# Task brief:
What you return must match the records below exactly, apart from the omitted pictures.

# Data provided:
# # # # #
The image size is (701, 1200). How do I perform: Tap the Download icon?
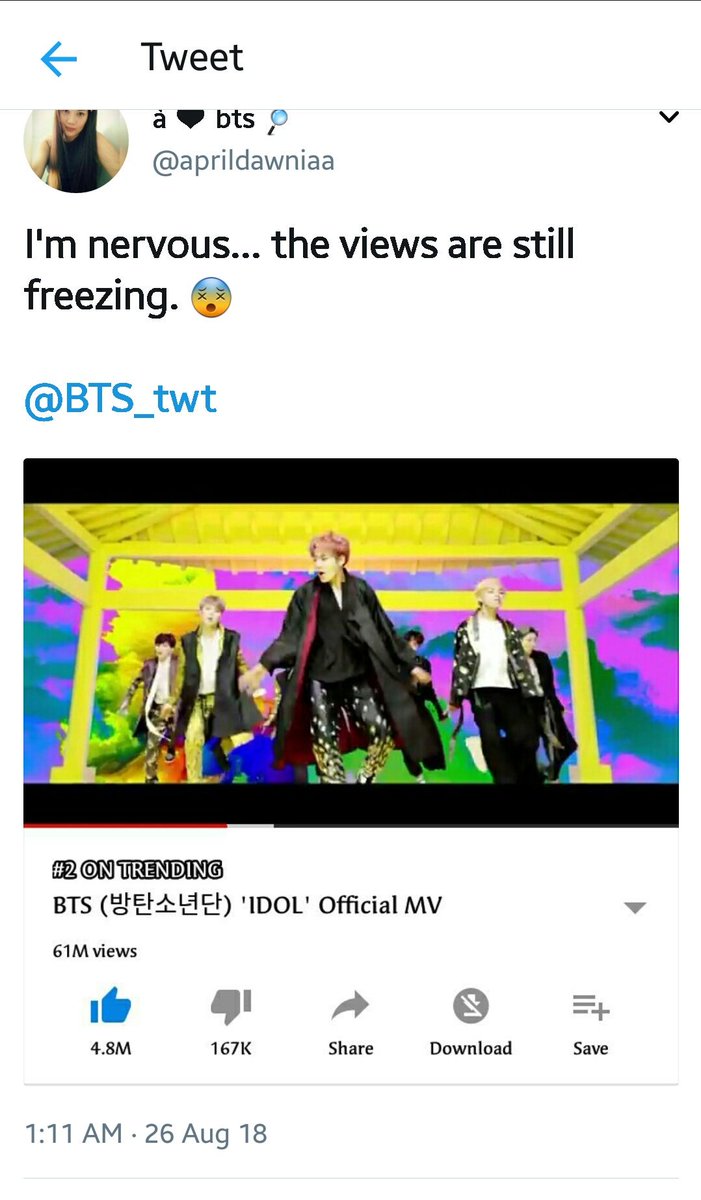[x=470, y=1006]
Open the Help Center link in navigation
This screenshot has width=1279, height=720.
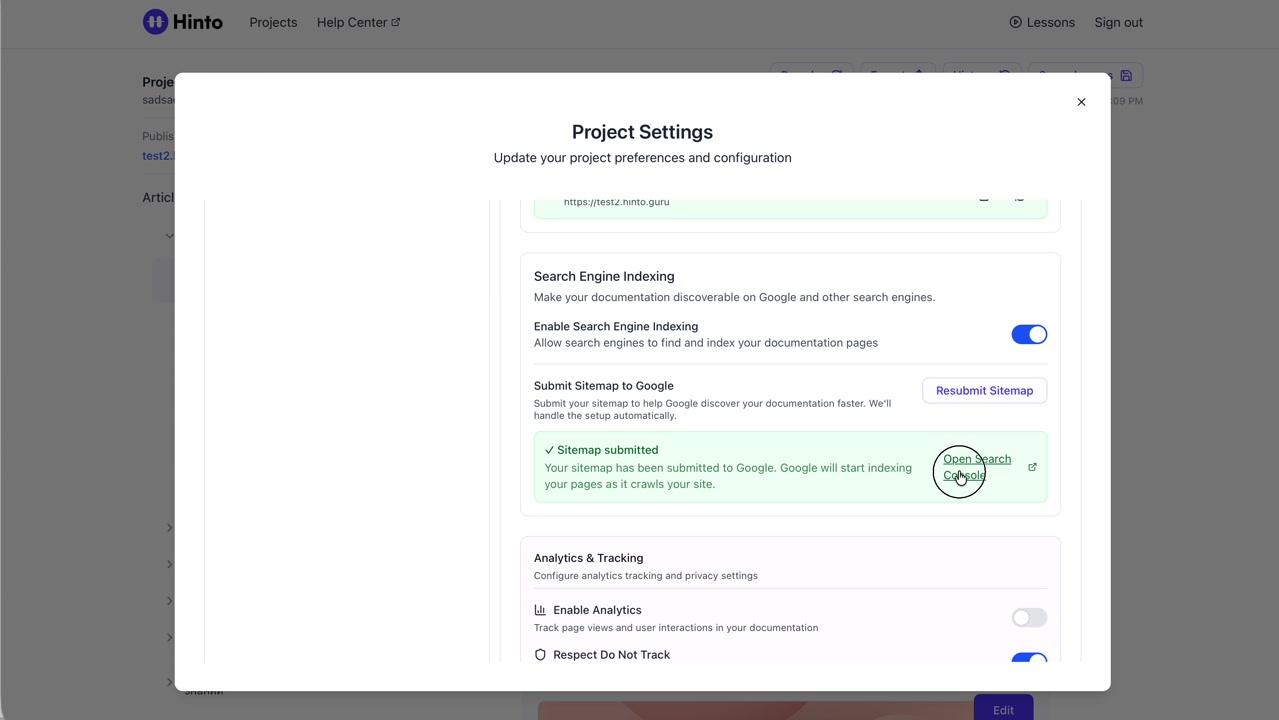pyautogui.click(x=351, y=22)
# # # # #
# Solution to this exercise:
The image size is (701, 1200). How do I perform: Tap the Download icon?
[x=470, y=1006]
Open the Help Center link in navigation
This screenshot has width=1279, height=720.
pyautogui.click(x=351, y=22)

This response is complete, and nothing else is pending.